Je me demande ce qui est le pire pour les gens : avoir fait du mal aux autres, ou constater que la société n'est pas ce qu'ils croyaient. Parce que ceux qui ont fait du mal peuvent toujours se repentir et améliorer l'état des lieux, en somme il leur est possible de retrouver une foi en l'humanité à travers leur rédemption, mais ceux qui ont constaté la méchanceté de leur entourage et la corruption du système, comment vont-il retrouver foi en quelque chose ? Ils sont des victimes coincés dans le rôle de victime - et ce sont d'ailleurs ceux-là qui ont pensé au suicide, les autres beaucoup moins -, et pour eux il ne semble pas y avoir beaucoup de rédemption possible.

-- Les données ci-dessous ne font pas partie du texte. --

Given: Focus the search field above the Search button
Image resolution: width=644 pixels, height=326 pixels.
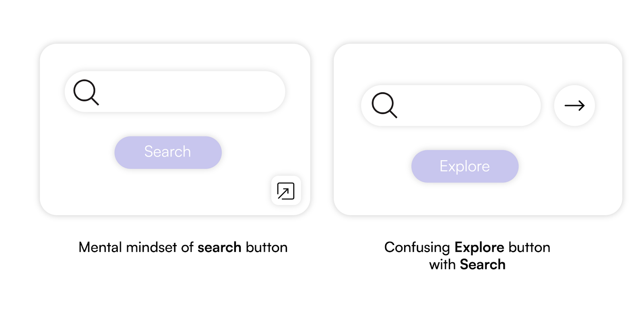Looking at the screenshot, I should coord(175,92).
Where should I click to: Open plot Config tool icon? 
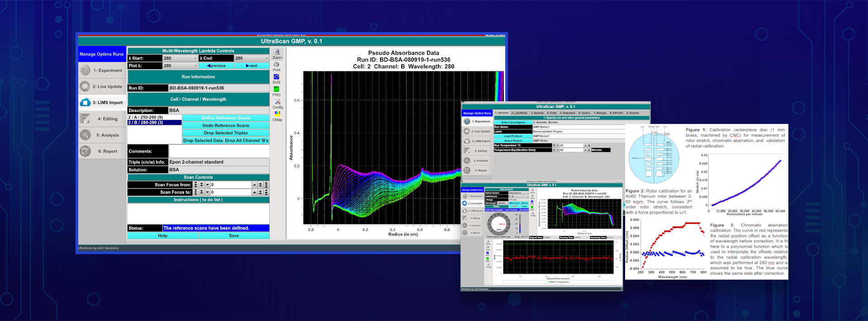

En effet, la rédemption passe par le repentir. Le repentir c'est la première chose à laquelle on pense quand on a été braqueur ou skinhead, mais quand vous adoptez un gosse à l'article de la mort à cause de l'incompétence de la Dass, et que vous vous retrouvez accusé de maltraitance parce que le pédiatre n'admettra jamais qu'il s'est gourré en premier lieu ? Ou quand vous vous retrouvez accusé d'un braquage parce que les voisins veulent récupérer vos terres ? Ou que la maire de votre municipalité détruit votre vie de bon fonctionnaire parce que vous n'avez pas joué au petit jeu de la corruption ? Ce qui est assez effrayant là-dedans, c'est que les gens n'hésitent pas à faire accuser les autres de crimes graves pour éviter les conséquences d'une chose bénigne à leur niveau. Par exemple, de peur ne ne pas être réélue, une maire fout à la rue un bon policier, il perd son boulot, sa femme, sa maison etc... Elle, elle ne perdait qu'un siège de maire (et encore c'était juste un petit risque). Et pour le pédiatre, il risquait quoi, un blâme ? Même pas sûr. Mais pour ne pas le risquer, il détruit la vie de 2 personnes. Non seulement ils se mettent à mentir, mais ils engagent un paquet de gens autour d'eux à porter faux-témoignage pour soutenir leur mensonge. C'est la société entière qui se retrouve prise dans ce processus de "ponérisation", à cause de quelques brebis véreuses qui essaient de protéger leurs petits privilèges.
Certains reprochent à Olivier de ne pas avoir tiré de conclusions de ses expériences, mais quelles conclusions pourrait-il tirer qui ne le mettraient pas en danger ? Il révèle le mal qui ronge la société en faisant témoigner des victimes, cela reste permis parce que personne n'en tirera les conclusions qui s'imposent. Mais s'il commençait lui-même à tirer des conlusions et à les partager, je pense qu'il se retrouverait vite en prison, ou mort. On peut dénoncer une injustice ici et là, tout le monde dira que c'est une dysfonctionnement isolé, sauf ceux à qui c'est arrivé et qui savent pertinemment que le mal est universel, mais cette connaissance-là est leur (terrible) privilège. Donc ceux-là, comment vont-ils sauver leur âme ? L'erreur de la société à leur encontre est tellement grave, et la leur tellement bénigne en comparaison, de quoi vont-ils se repentir ? Comment même l'idée leur viendrait-elle ? Si on leur parle du karma, je pense qu'ils seront les derniers à accepter cette idée, parce qu'ils regardent les choses au niveau matériel et non pas spirituel. C'est leur seule chance de s'en sortir, et c'est la dernière chose qu'ils voudront considérer.